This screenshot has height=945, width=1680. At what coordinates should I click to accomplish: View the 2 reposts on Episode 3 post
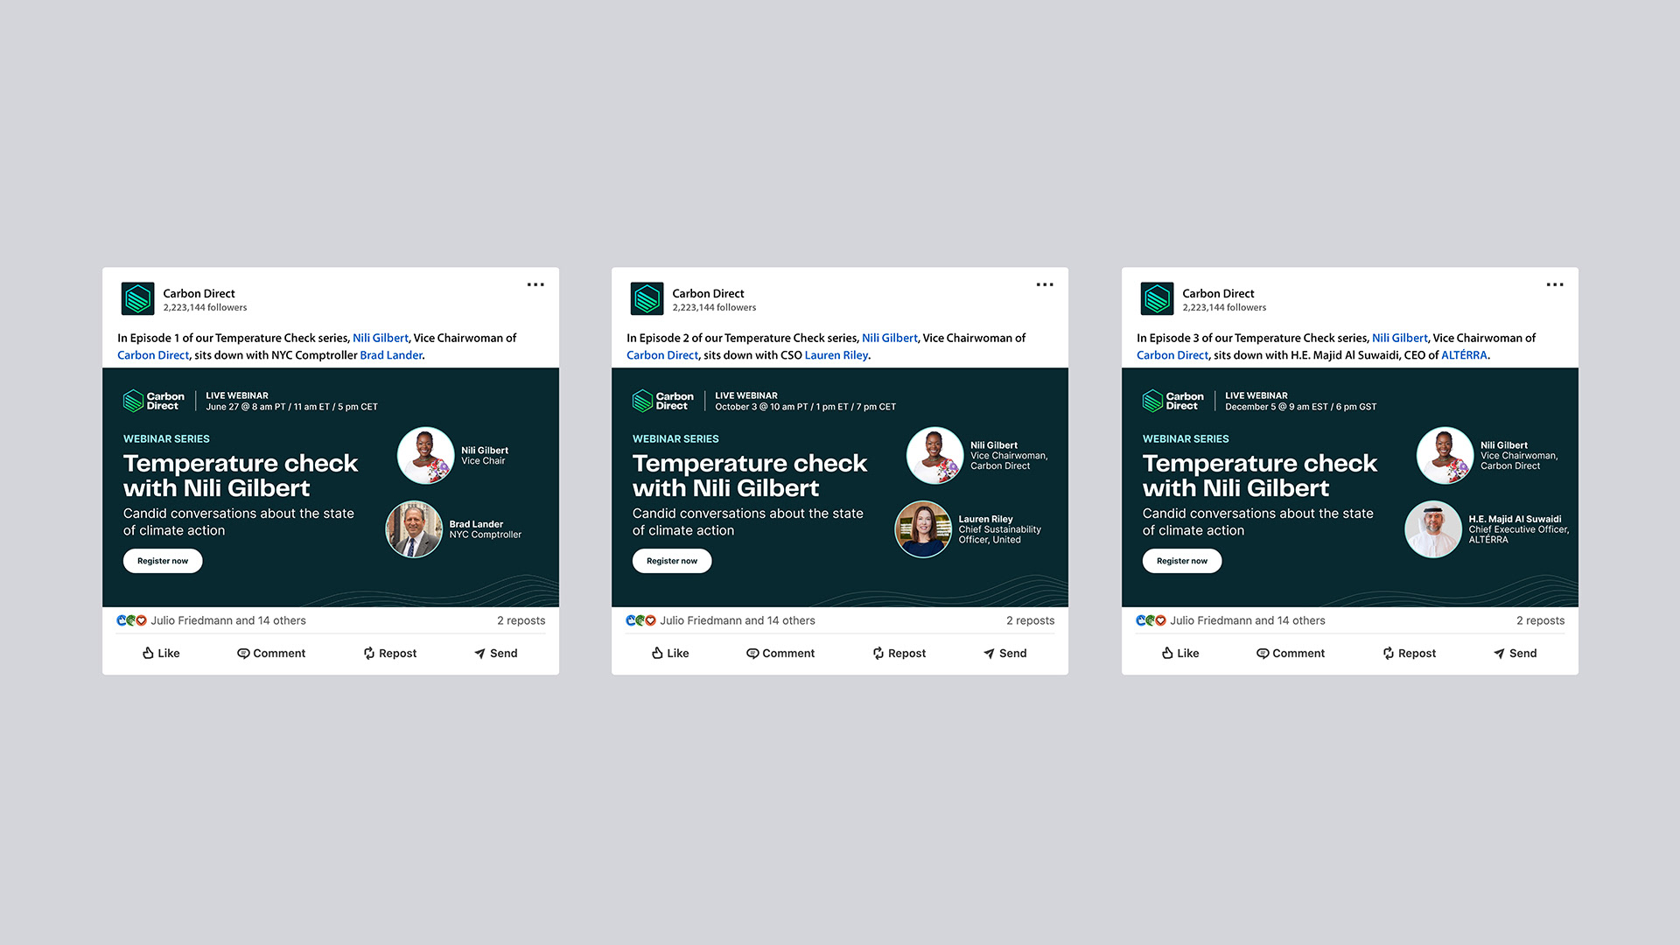tap(1540, 620)
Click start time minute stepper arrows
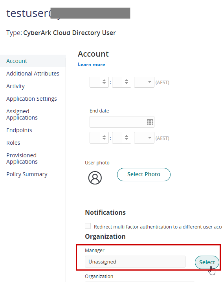The image size is (222, 282). click(127, 82)
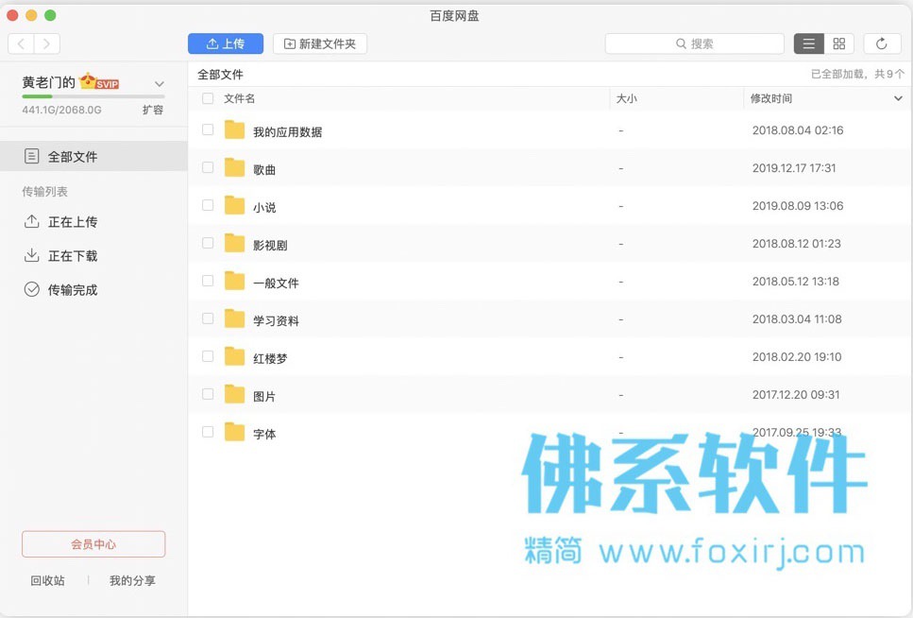Open the 歌曲 folder icon
913x618 pixels.
click(x=235, y=168)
· · · · · · ·
Give back every record above word for word, dropping pictures.

◆ SOLUTION TO THIS EXERCISE
This screenshot has height=945, width=1680. At what coordinates should I click to accomplish: View the 2 reposts on Episode 3 post
tap(1540, 620)
Click start time minute stepper arrows
The image size is (222, 282). click(127, 82)
Open the 歌曲 folder icon
913x618 pixels.
click(x=235, y=168)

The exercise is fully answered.